C’est ainsi et pour ces motifs qu’Agésilas fut proclamé roi. Il recueillit aussitôt la succession d’Agis, dont Léotychidas fut exclu comme bâtard. Mais, voyant que les parents maternels du jeune homme étaient d’honnêtes gens, mais fort pauvres, il leur en distribua la moitié, et il s’acquit ainsi l’affection des citoyens et un noble renom au lieu de la jalousie et des inimitiés qu’aurait soulevées contre lui cette riche succession. Quant à ce que dit Xénophon[1], qu’Agésilas, en obéissant à sa patrie, parvint à une telle autorité qu’il faisait à Sparte ce qu’il voulait, voici ce qui en est. Ce qu’il y avait de plus puissant dans l’État, c’était le collège des éphores et le Sénat.

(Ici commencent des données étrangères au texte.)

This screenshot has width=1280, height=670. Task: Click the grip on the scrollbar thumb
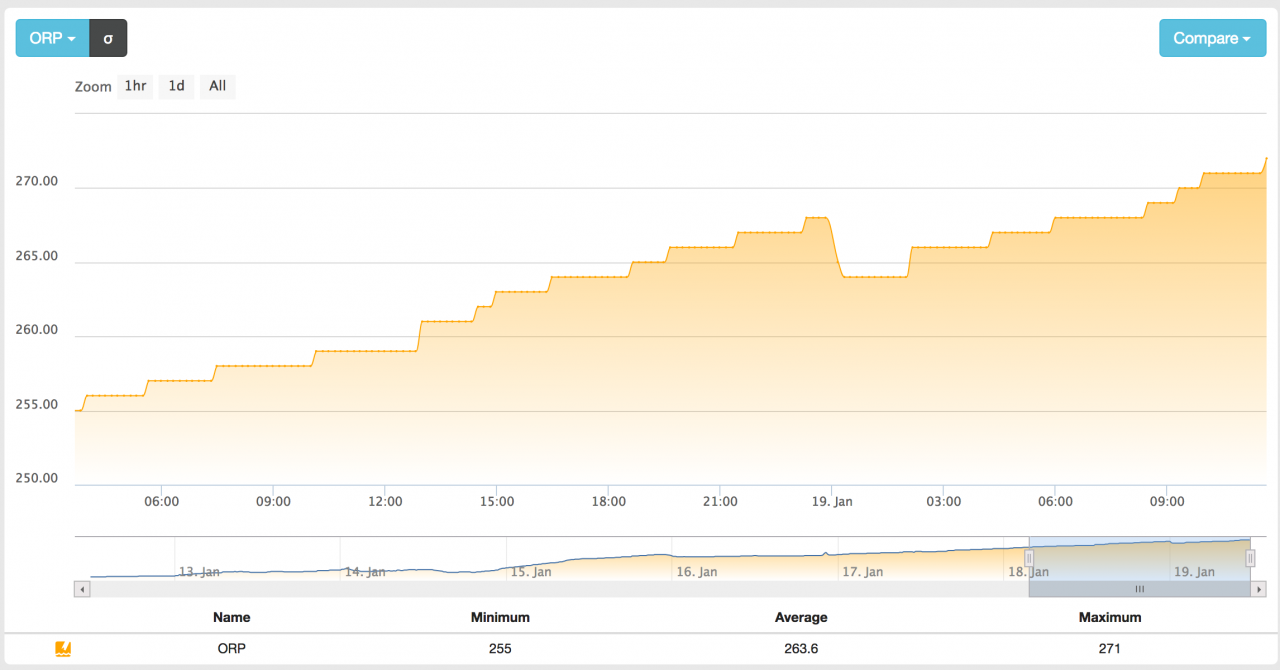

Le pouvoir des premiers était annuel ; la dignité de sénateur était à vie : le Sénat avait été établi en face des rois pour servir de frein à leur autorité, comme nous l’avons écrit dans la Vie de Lycurgue[2]. Aussi, de tout temps, les rois eurent-ils pour le Sénat une haine héréditaire, qui se transmettait non moins vive à leurs successeurs. Agésilas prit une route opposée. Au lieu de choquer les sénateurs et d’entrer en lutte avec eux, il les traitait avec de grands égards, n’entreprenant rien sans les consulter, et s’empressant d’accourir s’ils le mandaient. Toutes

  1. Dans son éloge d’Agésilas.
  2. Cette Vie est dans le premier volume.